Le mouvement sur les retraites exprime des exigences sociales générales - tribune Filpac CGT

Publié le par CGT Voix du Nord

La situation sociale échappe au gouvernement

La situation échappe à un gouvernement responsable du blocage actuel, qui a déjà perdu la bataille de l’opinion. Les ministres, conseillers et experts attitrés encombrent tous les jours les plateaux de télé et les studios de radio. Pourtant, cette énorme propagande ne passe pas ! Les salariés, actifs, chômeurs, retraités, jeunes savent ce que risque de leur coûter la « réforme » de la retraite solidaire. Bien plus, le gouvernement peut affirmer sur tous les tons que le processus d’adoption de sa loi ira à son terme et qu’il ne cédera pas, ses rodomontades sont insuffisantes pour que la mobilisation s’arrête. Même si sa « loi » est votée !

Pourquoi le gouvernement a-t-il mésestimé à ce point la mobilisation sociale ?

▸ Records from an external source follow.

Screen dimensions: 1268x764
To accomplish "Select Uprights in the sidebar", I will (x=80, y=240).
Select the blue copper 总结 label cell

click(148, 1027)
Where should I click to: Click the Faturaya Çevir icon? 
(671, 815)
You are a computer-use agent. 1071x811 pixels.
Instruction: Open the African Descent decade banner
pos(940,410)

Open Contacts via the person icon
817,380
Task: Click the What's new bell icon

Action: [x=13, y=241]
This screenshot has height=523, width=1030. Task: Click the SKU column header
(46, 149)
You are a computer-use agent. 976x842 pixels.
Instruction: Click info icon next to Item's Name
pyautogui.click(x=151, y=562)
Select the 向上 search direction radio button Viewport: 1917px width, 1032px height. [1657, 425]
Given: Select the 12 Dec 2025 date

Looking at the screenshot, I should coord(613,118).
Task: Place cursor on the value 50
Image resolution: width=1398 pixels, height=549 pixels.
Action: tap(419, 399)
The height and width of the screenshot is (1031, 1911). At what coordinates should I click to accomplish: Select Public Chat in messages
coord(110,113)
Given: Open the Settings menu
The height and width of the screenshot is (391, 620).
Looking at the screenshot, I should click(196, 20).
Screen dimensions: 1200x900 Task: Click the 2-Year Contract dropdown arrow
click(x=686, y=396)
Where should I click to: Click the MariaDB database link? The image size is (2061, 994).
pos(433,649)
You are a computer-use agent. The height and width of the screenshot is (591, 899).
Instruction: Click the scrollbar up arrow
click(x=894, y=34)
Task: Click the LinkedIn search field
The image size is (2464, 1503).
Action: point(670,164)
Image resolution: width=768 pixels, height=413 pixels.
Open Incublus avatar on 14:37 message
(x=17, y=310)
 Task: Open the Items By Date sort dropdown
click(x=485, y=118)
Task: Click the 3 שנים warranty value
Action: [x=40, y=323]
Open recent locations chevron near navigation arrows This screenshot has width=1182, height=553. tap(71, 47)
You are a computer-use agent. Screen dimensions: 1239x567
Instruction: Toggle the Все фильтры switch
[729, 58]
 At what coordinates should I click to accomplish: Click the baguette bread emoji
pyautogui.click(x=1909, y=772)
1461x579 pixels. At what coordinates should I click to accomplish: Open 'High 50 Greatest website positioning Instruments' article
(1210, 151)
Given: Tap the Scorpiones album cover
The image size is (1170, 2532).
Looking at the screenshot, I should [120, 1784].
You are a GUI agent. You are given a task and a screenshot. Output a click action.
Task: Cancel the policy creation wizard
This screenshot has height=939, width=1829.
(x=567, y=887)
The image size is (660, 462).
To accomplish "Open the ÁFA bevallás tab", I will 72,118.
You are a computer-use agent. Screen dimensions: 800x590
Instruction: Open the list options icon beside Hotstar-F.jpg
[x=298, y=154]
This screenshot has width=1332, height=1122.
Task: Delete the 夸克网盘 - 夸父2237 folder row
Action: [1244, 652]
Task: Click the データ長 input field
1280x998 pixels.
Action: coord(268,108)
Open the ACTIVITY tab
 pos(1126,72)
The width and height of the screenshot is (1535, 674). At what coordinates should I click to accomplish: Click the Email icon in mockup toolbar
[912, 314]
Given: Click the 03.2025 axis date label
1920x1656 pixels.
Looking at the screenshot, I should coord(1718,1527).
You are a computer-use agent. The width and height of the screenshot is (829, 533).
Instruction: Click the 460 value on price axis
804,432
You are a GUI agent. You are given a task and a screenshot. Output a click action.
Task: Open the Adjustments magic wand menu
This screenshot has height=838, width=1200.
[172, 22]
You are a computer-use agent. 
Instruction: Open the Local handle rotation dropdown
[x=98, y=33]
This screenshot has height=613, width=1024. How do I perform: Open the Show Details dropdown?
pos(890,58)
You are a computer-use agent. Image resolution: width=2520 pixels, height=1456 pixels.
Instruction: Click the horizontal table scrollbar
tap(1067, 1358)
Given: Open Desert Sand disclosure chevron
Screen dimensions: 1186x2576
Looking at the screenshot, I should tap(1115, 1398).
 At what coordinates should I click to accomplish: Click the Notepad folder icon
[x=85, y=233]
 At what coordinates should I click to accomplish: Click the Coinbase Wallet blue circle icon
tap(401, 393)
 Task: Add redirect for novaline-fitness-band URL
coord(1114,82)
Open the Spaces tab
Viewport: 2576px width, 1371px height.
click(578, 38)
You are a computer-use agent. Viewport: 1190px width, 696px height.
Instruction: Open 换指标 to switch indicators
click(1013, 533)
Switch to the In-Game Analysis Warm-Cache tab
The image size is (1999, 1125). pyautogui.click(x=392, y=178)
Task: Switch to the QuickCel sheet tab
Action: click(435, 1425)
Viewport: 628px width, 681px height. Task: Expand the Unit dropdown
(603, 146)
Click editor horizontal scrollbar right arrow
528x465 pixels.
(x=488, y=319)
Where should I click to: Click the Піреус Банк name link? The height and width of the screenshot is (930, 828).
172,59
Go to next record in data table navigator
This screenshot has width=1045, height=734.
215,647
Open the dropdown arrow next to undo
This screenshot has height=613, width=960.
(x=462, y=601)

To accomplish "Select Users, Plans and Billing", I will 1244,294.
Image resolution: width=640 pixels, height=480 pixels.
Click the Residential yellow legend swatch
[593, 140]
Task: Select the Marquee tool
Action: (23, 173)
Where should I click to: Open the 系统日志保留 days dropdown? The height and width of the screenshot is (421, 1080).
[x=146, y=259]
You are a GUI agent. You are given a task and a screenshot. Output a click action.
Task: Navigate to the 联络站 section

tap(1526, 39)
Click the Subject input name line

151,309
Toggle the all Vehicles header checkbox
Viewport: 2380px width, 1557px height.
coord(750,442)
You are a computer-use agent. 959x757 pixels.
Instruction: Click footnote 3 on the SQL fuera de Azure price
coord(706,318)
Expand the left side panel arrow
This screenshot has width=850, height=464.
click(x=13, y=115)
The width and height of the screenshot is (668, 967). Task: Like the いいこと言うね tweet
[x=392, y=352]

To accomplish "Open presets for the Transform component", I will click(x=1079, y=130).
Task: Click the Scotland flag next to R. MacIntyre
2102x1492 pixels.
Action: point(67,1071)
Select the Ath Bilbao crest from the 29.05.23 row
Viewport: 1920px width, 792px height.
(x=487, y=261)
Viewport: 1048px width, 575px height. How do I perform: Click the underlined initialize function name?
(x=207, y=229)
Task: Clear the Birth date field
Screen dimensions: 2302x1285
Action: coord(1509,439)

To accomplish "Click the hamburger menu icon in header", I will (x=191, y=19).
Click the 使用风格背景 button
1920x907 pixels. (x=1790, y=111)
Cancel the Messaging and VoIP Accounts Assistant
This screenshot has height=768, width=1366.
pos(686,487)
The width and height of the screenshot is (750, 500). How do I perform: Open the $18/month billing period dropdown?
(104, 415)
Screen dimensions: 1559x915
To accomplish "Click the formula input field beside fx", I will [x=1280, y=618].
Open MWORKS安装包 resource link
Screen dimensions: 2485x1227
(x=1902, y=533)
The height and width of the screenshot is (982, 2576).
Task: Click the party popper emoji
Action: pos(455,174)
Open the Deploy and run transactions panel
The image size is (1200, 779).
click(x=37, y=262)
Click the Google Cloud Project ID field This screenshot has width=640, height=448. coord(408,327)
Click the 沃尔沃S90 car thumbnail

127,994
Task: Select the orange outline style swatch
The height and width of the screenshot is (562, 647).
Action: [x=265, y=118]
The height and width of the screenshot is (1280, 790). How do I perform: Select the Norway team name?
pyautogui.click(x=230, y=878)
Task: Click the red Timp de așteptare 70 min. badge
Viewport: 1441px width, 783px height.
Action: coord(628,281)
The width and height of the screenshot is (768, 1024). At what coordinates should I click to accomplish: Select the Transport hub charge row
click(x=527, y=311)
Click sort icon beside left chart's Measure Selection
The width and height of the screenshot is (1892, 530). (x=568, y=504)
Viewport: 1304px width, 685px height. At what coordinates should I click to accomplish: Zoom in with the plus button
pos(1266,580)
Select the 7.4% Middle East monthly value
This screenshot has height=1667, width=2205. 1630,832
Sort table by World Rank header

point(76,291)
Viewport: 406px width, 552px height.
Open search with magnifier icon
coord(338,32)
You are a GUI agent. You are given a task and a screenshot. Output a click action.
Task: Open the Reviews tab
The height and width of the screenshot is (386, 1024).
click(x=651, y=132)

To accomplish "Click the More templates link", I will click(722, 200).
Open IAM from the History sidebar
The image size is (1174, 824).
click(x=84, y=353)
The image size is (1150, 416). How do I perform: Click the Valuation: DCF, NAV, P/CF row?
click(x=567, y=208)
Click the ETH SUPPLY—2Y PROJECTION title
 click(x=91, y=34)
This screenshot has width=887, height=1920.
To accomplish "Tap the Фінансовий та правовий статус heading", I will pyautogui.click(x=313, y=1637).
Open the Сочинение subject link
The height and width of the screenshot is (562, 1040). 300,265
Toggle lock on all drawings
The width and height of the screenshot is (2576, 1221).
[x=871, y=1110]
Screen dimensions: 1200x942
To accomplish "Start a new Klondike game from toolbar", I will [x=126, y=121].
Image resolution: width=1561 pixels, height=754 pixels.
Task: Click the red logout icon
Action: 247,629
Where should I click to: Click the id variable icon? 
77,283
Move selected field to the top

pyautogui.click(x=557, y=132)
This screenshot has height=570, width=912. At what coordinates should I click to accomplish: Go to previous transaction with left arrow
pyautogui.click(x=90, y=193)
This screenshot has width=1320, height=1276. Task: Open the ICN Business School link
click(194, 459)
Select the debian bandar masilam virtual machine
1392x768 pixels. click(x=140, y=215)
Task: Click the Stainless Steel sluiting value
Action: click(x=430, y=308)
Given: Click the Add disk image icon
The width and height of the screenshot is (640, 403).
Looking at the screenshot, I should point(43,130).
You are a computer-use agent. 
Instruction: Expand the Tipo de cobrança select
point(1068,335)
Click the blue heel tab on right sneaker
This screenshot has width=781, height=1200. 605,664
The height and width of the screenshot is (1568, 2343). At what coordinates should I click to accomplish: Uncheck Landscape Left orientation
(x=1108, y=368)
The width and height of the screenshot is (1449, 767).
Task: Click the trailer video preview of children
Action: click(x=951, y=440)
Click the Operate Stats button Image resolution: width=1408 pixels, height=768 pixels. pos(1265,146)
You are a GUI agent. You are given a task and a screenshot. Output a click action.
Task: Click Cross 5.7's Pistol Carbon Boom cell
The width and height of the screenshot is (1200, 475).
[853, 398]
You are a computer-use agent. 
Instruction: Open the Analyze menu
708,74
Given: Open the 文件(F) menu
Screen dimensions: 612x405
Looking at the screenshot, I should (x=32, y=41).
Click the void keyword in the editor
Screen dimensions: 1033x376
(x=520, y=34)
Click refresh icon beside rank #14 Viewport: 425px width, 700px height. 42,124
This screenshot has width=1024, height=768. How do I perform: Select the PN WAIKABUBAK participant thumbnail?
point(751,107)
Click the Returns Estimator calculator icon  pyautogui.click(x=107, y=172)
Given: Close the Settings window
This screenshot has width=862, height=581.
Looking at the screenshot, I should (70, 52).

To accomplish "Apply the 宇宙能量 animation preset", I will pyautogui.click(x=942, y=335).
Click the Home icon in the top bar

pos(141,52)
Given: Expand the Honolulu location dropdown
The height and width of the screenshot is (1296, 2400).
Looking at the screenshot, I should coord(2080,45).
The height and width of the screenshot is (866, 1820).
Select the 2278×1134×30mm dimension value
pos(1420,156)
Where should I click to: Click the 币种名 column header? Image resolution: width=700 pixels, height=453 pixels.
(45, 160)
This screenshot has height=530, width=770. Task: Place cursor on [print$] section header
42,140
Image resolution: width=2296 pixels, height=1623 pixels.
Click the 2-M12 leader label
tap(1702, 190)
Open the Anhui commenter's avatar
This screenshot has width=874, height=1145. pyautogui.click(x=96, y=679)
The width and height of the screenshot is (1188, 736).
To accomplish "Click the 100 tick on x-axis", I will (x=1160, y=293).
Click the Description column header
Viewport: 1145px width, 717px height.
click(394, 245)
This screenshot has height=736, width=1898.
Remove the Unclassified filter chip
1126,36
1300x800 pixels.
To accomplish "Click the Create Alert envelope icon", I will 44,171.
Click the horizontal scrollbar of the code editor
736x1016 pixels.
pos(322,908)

L’effet direct de la crise de 2008 et de ses répliques est tout bonnement ignoré d’un gouvernement tout occupé par les agences de notation et le taux de rentabilité des placements financiers. La perspective de destruction de la retraite solidaire cristallise un malaise social de fond, suscité par le séisme de cette crise. Rappelons-nous qu’en quelques jours les banques ont été ébranlées, et avec elles tout un système de croyances (le crédit individuel pour consommer, l’épargne financière comme roue de secours, la banque comme institution stable, l’emprunt pour devenir propriétaire). Et cette secousse tellurique est venue obscurcir un horizon passablement bouché par la montée des précarités et des chômages.

C’est la peur de la chute sociale qui alimente la mobilisation sur la retraite

Précisément, le système de valeurs porté par le libéralisme de Sarkozy présentait un pays dont la majorité allait accéder à la propriété immobilière, à des salaires plus élevés, à un standard de vie de couches moyennes défiscalisées. Ce système qui portait la classe moyenne nationale a détruit ce doux rêve. Ajouté à cela, un nombre croissant de salariés est exclu de la reconnaissance dans l’entreprise, et ne trouve plus de satisfaction dans une ascension sociale bloquée. L’insidieuse et omniprésente angoisse de la possible chute sociale, pour soi comme pour ses enfants, hante désormais les nuits des couches de populations qui se croyaient à l’abri des ghettos sociaux.

Les nouveaux jeunes ? La promesse de l’aube...

Les jeunes issus de ces milieux-là, hier entourés d’un confort sûr, se rapprochent de ceux des quartiers déjà naufragés, montrent une conscience sociale en rupture totale avec un individualisme présenté comme triomphant dans les classes d’âge précédentes. C’est une nouvelle génération qui arrive, déjà travaillée par les multiples ressacs de la situation sociale, vécus en direct au travers de leurs parents. Ils perçoivent très consciemment la retraite comme un futur qui leur échappe, une incertitude de long terme qui s’ajoute à l’incertitude du quotidien et aux galères ordinaires.

Désormais au centre de la situation, le syndicalisme est de retour

Décrié, annoncé comme moribond, présenté comme archi minoritaire, le syndicalisme français, uni, a montré tant ses capacités d’entraînement que ses ressources en matière d’alternatives sociales aux menées libérales. Tandis que le terrain de la négociation a été soigneusement colmaté par le pouvoir, le syndicalisme uni a cherché à investir d’autres terrains de légitimation. Et finalement, c’est la mobilisation, la manifestation et la grève, employées avec un savoir-faire consommé, qui rendent ses lettres de noblesse à ce syndicalisme, heureusement rassemblé pour la circonstance.

Le mouvement sur les retraites, révélateur d’un malaise social général et durable

L’issue du conflit sur la retraite ne s’achèvera pas par un coup de sifflet de l’arbitre et la victoire de l’un des deux protagonistes. Une nouvelle situation s’ouvre, qui va révéler une nouvelle disponibilité à l’action collective, une proximité précieuse entre jeunes, aspirant à entrer sur le marché du travail, et salariés. Le sentiment d’injustice sociale, au travers da la réforme sur la retraite, va être un puissant moteur si le carburant revendicatif l’abreuve. Il faut y voir un terrain fertile à un syndicalisme ouvert, démocratique, soucieux à chaque instant de s’adapter à l’évolution du salariat.